Personalmente, confieso que no estoy para nada convencido de
que las novedades de la lectura hipertextual obsoleticen a la lectura textual.
En rigor: no estoy para nada convencido de que la espacialización de la
información incluya y supere a su exposición lineal y que la simultaneidad
receptiva sea preferible a la recepción de tiempo largo, la que analiza y
pondera con prudencia y sin apuro. Creo, por el contrario, que se trata de procesos
diferentes y valiosos ambos, pero cada uno a su manera y cada uno con sus
propios resultados. El libro, que como dije es el espejo de la racionalidad
moderna, lo es no sólo porque la refleja sino porque contribuye también a
moldearla. Por su parte, la racionalidad moderna es el fundamento del mundo
económico, político, social y cultural en el que hemos vivido durante los
últimos doscientos o más años. El capitalismo hegemónico y el socialismo
contrahegemónico, la división de los poderes del Estado, las sociedades urbanas
(o, mejor dicho, la organización urbana de las sociedades) y el ensayo y la
novela son todas creaciones de la racionalidad moderna a las cuales el libro acompaña y moldea.
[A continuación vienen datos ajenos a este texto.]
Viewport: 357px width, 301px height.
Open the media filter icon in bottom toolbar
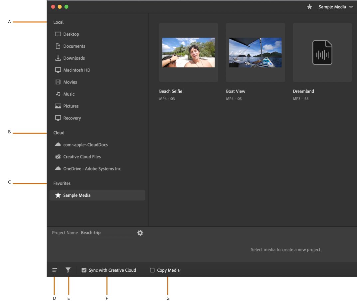[x=68, y=270]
¿Queremos tirar todo eso por la ventana? O, para ponerlo en
los términos del título de este panel: ¿Queremos que el ciudadano, que es el
arquetipo social de la modernidad, así como su proyección en la conducta
política, que es el ejercicio de la ciudadanía, desaparezcan del mapa?
¿Preferimos, como andan diciendo algunos de esos primitivistas que no parecen
haberse enterado de que el primitivismo es también una creación de la cultura
moderna, un retorno a la “epistemología ancestral”? De acuerdo, la racionalidad
moderna ha producido monstruos. El capitalismo, y el capitalismo desembridado,
como el contemporáneo, sin ir más lejos. Pero, ¿justifica eso el que se la dé
por extinta y, de rebote, que se dé por extinto a su correlato indispensable,
el libro? No lo creo yo así, lo he dicho antes y lo repito de nuevo ante ustedes.
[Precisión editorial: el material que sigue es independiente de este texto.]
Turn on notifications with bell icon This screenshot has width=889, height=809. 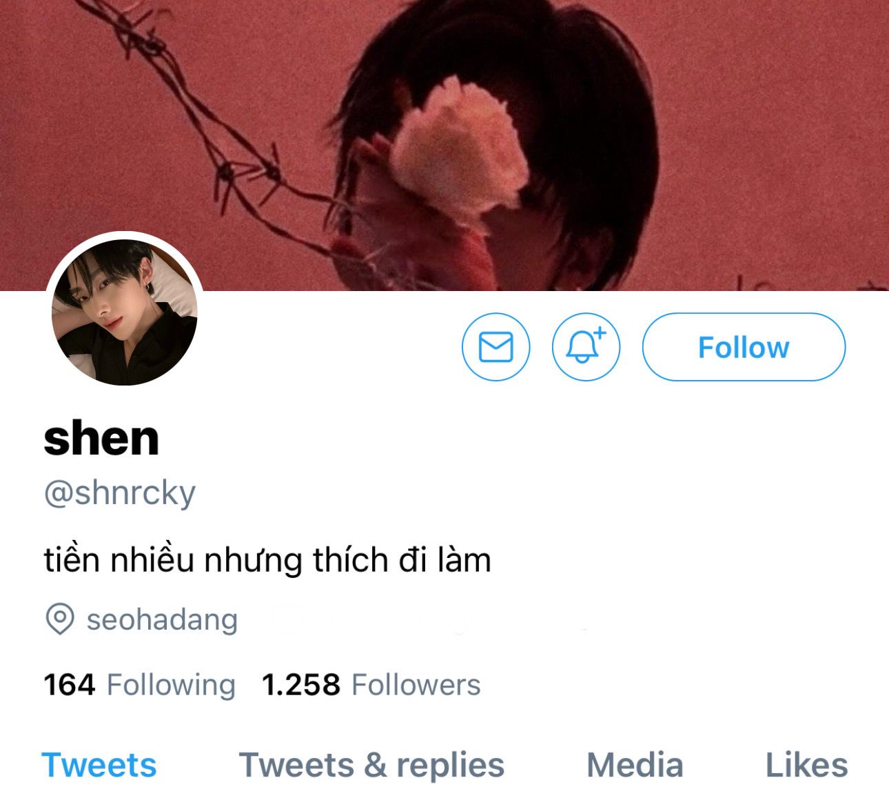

Los filósofos de Frankfurt postularon hace años que la modernidad ponía en
circulación por lo menos dos razones: la instrumental y la emancipadora. ¿Vamos
a castigar a la segunda por los pecados de la primera? ¿Vamos a condenar a los
libros porque los libros fueron, porque han sido, en algunas ocasiones,
instrumentos perversos?
Y ya que estoy hablando de los libros que han estado al
servicio de la perversión, déjenme pasar ahora brevemente al segundo tema de
este panel, a la cuestión editorial o, para circunscribir mejor el fenómeno, a
la cuestión editorial tal y como ella se viene dando en nuestro país.
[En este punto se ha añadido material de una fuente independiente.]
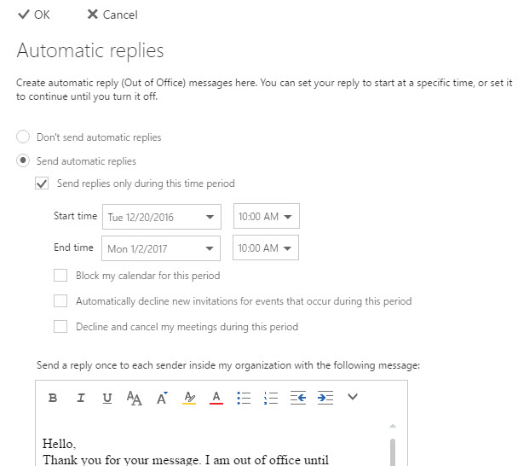Open the Start time date dropdown
The width and height of the screenshot is (518, 466).
pyautogui.click(x=210, y=218)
Yo veo, en este sentido, un campo de tres, y no más de tres,
contendientes (adviértase a propósito que no contamos en Chile con algo que los
franceses sí tienen: un sector de ediciones públicas que se encarga de imprimir
libros de valor educativo o de interés nacional). En primer lugar, existen hoy
día en Chile las transnacionales del libro, que no son sino la expresión en
este terreno de la práctica de las transnacionales que dominan y hacen de las
suyas en el capitalismo global. Son, por lo tanto, entidades cuyo fin es
generar dinero para unos accionistas que pueden estar en Nueva York o en
Timbuctú. O, para citar nuevamente a los de Frankfurt, son una de las formas
actuales (“globales”) de las “industrias de la cultura”. Y puesto que el
capitalismo global no es sólo un modelo económico, sino un modelo de vida (creo
que pocos estarán dispuestos a discrepar con este juicio), ellas colaboran con
él. Los postmodernos suelen hablar, para celebrarlo, del “ciudadano consumidor”
o, en otras palabras, de la desaparición contemporánea del ciudadano moderno,
de aquel que se definía en la relación con sus vecinos en la urbe y en el
trabajo que hacían todos juntos en pos del establecimiento de una vida más
libre y más plena, y la aparición en cambio de otro tipo de ciudadano, uno que
ahora se estaría definiendo en su relación con el consumo y las satisfacciones
que él le proporciona. Es este otro un ciudadano al que el gobierno de la urbe
no le interesa, que está demasiado ocupado atendiendo a su bienestar y el de su
familia como para preocuparse del bienestar (o del malestar) de los demás.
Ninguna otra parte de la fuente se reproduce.